I used a milk carton as my mold.  Since my kitchen is warm and the milk box is squat, I insulated, or more like draped, a kitchen towel over it.  This would have been okay, but I let the mold sit directly on my marble countertop.  When I unmolded the soap, the bottom inch was a bit soft and a more solid-looking white than the rest of the soap.  It wasn’t a big problem though, but next time I should take into consideration the temperature of the marble.
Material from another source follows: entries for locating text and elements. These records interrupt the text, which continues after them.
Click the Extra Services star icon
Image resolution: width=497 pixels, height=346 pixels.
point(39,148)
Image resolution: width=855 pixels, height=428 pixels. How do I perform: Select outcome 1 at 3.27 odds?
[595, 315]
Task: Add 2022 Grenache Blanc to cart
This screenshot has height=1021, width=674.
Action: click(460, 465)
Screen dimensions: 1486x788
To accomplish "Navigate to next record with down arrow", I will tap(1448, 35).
Right after cutting the soap, I detected a porky smell amidst the peppermint and eucalyptus.  Maybe it’s just me because I know what’s inside? I’ve been sniffing at it everyday, checking for any hint of porkiness.  It has been two weeks now and I think my soap is safe. Whew!

Dog Soap - Lard



Lard Dog Soap

  • 638 g.  Lard (58%)
  • 275 g.  Coconut Oil (25%)
  • 165 g.  Castor Oil (15%)
  • 22 g.    Stearic Acid (2%)
  • 152 g.  NaOH
  • 325 g.  Distilled Water (+2 Tbsp beer leftover from my beer & egg soap)
  • 15 ml   Lavender
  • 15 ml   Eucalyptus
  • 15 ml   Peppermint

This is my first soap with stearic acid.  Just like the sodium lactate, I am not sure if it has made the soap harder.

May 28, 2013

This evening, as I was doing my daily sniffing routine, I somehow felt it was time to try my porky dog soap – on me.  It has cured for a mere 16 days, but it was quite hard already.  My whole routine on picking up the soaps, examining, smelling and pressing to test for hardness, feels no different from picking out a perfectly ripe fruit. Ok, I can’t say this soap is perfectly ripe, but at least good enough.
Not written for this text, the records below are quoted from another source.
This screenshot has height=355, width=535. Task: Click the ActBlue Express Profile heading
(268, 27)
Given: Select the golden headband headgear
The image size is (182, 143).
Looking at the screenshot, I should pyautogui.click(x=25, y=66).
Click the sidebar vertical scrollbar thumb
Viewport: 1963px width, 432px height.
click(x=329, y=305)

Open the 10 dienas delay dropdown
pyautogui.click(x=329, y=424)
I had my apprehensions that there might be a lurking porky smell once I used the soap.  Surprise, surprise!  This is an amazing soap! It feels silky, lathers well, the scents of the essentials oils actually stayed, and no hints of porkiness.  Lard is known to make for a hard soap, but I also believe that the stearic acid helped, considering that this soap is still very young and has a high percentage of castor oil.

Will this be a good soap too for what it was intended for? Will post on that once I’ve put it to the test, but it won’t be that soon because Chewie just came from the groomers.